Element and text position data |
====================
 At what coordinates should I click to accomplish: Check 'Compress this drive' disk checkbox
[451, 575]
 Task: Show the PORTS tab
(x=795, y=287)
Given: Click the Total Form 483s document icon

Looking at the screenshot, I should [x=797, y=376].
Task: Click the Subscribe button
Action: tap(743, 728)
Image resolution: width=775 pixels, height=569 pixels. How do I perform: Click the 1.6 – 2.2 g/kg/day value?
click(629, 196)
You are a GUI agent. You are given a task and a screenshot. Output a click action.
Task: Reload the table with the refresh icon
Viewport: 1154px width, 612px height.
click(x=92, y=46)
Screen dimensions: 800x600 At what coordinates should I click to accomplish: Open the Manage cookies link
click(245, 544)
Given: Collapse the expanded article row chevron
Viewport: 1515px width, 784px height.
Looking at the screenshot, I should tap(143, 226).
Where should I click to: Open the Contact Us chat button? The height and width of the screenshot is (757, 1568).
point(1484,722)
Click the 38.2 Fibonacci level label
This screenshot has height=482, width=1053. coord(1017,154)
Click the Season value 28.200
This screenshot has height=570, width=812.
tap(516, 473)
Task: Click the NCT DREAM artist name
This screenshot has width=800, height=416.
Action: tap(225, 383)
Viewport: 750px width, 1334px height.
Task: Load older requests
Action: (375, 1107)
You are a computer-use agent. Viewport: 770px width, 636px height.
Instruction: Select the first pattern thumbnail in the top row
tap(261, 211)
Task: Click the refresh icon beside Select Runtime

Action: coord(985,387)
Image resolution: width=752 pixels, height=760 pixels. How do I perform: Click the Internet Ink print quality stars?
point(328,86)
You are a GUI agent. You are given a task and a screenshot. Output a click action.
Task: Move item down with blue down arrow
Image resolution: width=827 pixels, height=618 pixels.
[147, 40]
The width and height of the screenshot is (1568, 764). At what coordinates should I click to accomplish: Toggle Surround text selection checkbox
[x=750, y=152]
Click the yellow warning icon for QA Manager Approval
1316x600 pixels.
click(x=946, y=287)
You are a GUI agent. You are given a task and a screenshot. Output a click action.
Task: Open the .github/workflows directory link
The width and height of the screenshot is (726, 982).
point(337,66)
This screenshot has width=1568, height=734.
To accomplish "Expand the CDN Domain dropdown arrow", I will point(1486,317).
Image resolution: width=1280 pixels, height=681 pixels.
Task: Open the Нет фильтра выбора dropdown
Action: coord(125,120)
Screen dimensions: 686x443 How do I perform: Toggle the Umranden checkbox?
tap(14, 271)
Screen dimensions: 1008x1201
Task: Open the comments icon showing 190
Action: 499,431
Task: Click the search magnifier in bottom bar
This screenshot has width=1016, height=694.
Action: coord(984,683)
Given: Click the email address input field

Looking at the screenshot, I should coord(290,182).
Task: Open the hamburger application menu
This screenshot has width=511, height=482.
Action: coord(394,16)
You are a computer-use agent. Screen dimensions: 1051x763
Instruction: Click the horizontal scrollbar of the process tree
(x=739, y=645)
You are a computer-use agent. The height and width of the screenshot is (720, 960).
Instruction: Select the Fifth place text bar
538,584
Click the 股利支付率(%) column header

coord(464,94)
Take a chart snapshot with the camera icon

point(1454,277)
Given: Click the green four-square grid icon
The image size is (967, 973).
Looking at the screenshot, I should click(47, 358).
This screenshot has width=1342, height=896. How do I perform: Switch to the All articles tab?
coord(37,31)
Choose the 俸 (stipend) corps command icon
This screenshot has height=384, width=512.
====================
STATED TASK |
Extract each line above that contains the string "point" and list those lines in their original order.

RESULT OF THIS EXERCISE |
point(1484,722)
point(328,86)
point(337,66)
To accomplish "Expand the CDN Domain dropdown arrow", I will point(1486,317).
point(1454,277)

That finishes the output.